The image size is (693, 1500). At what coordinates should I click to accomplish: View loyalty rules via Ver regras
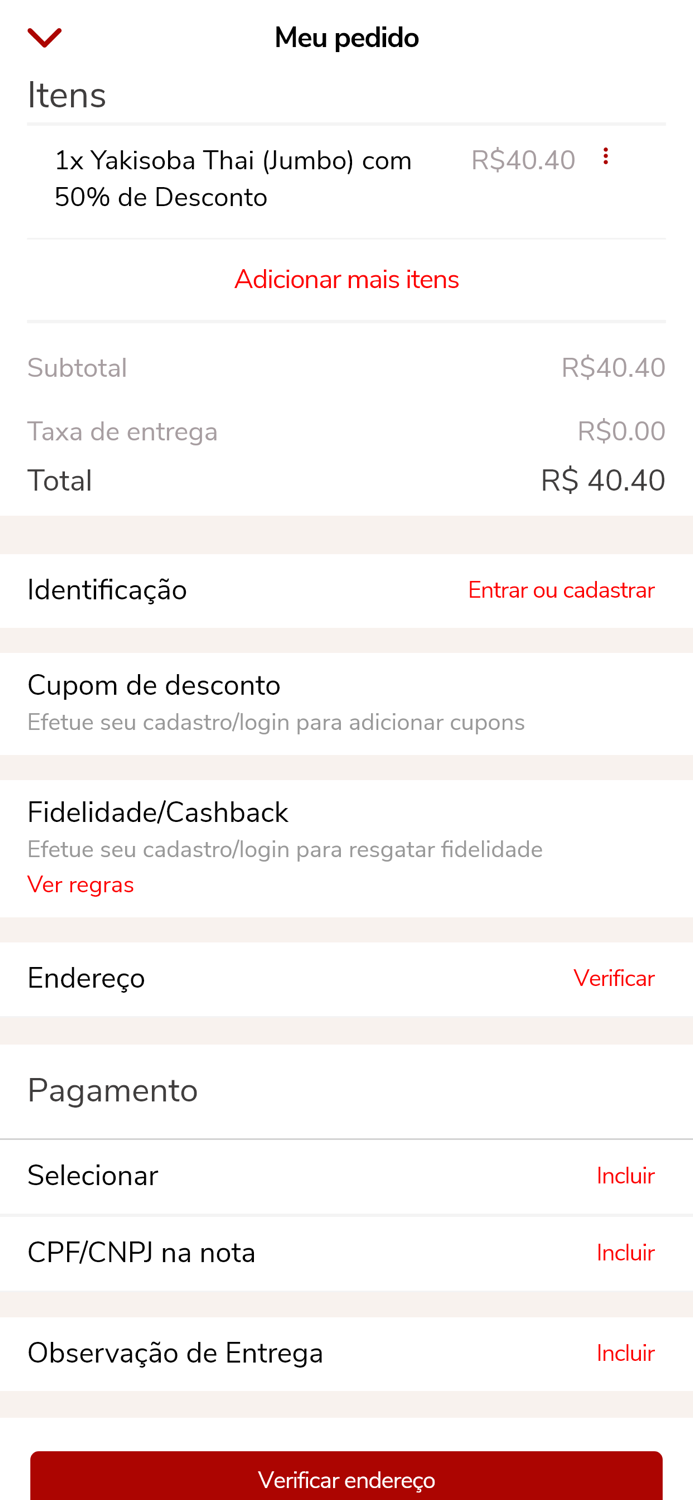pyautogui.click(x=80, y=884)
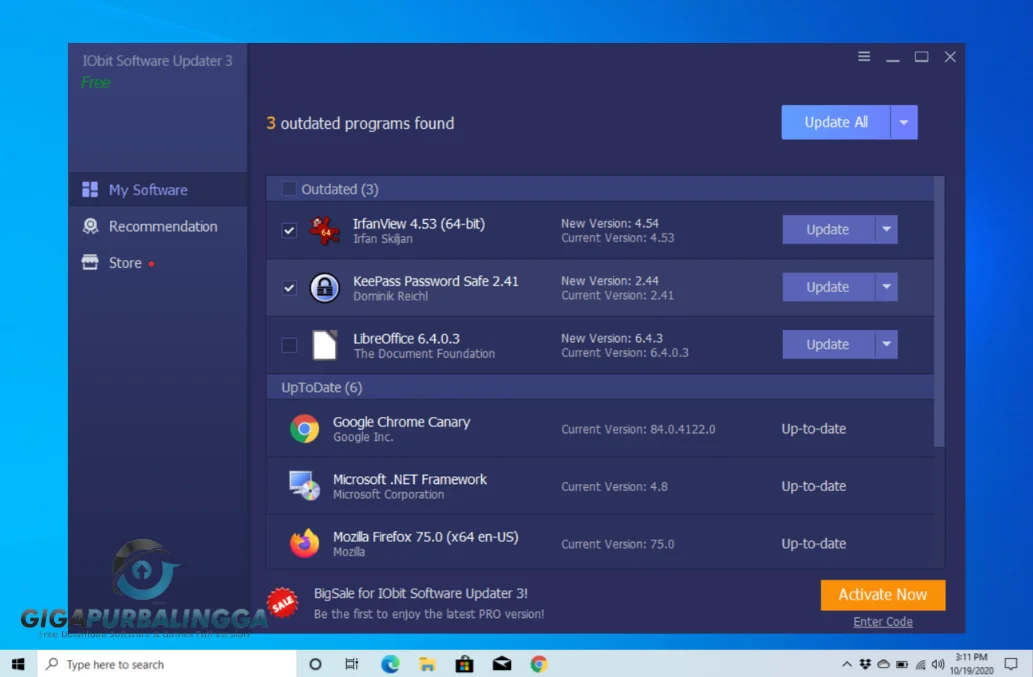Click the SALE badge near BigSale promotion
The width and height of the screenshot is (1033, 677).
click(x=284, y=601)
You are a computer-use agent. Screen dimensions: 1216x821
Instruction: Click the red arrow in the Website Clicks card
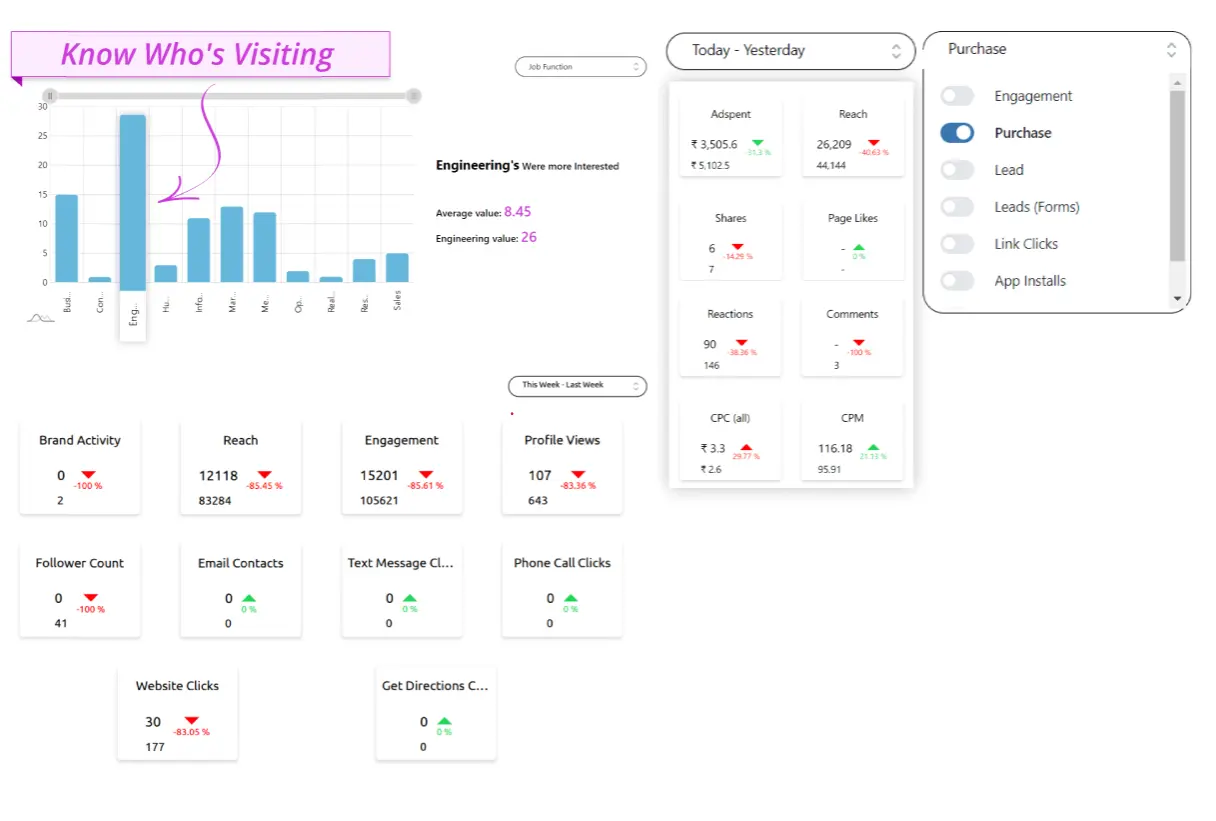click(x=191, y=720)
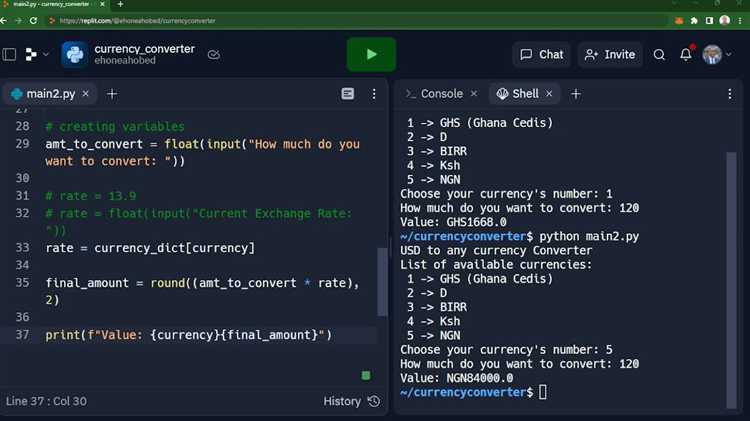This screenshot has height=421, width=750.
Task: Open editor pane three-dot options menu
Action: pos(372,94)
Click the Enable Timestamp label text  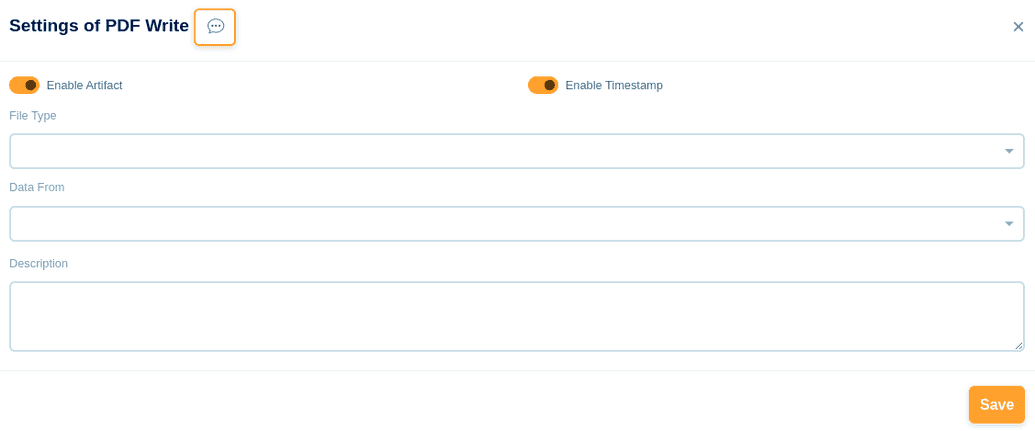coord(613,85)
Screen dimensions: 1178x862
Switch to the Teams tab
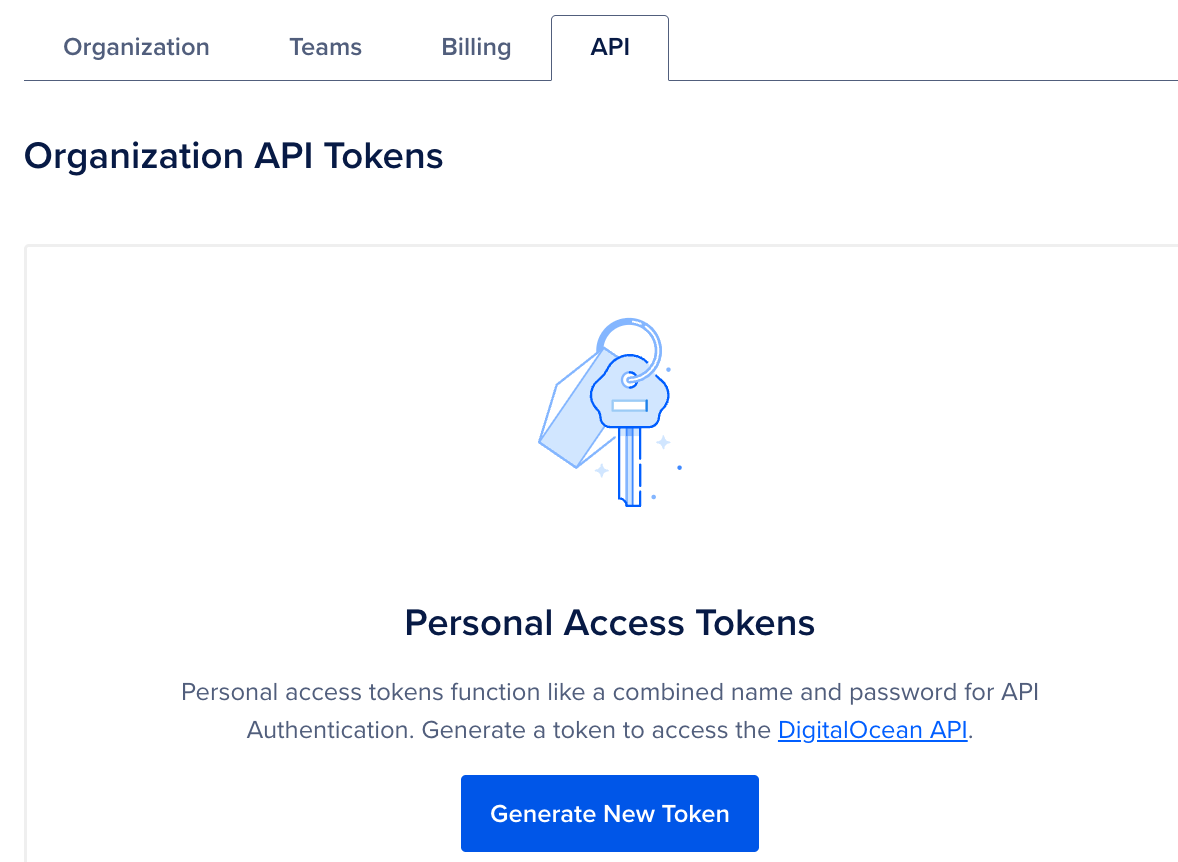[x=325, y=47]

## [WHAT IS EXPECTED]
Reproduce the final stretch of lines exactly: the line containing "Screen dimensions: 1178x862" through the last line of the data, both included. Pictures do not belong in the copy.

## [SOLUTION BELOW]
Screen dimensions: 1178x862
Switch to the Teams tab
[x=325, y=47]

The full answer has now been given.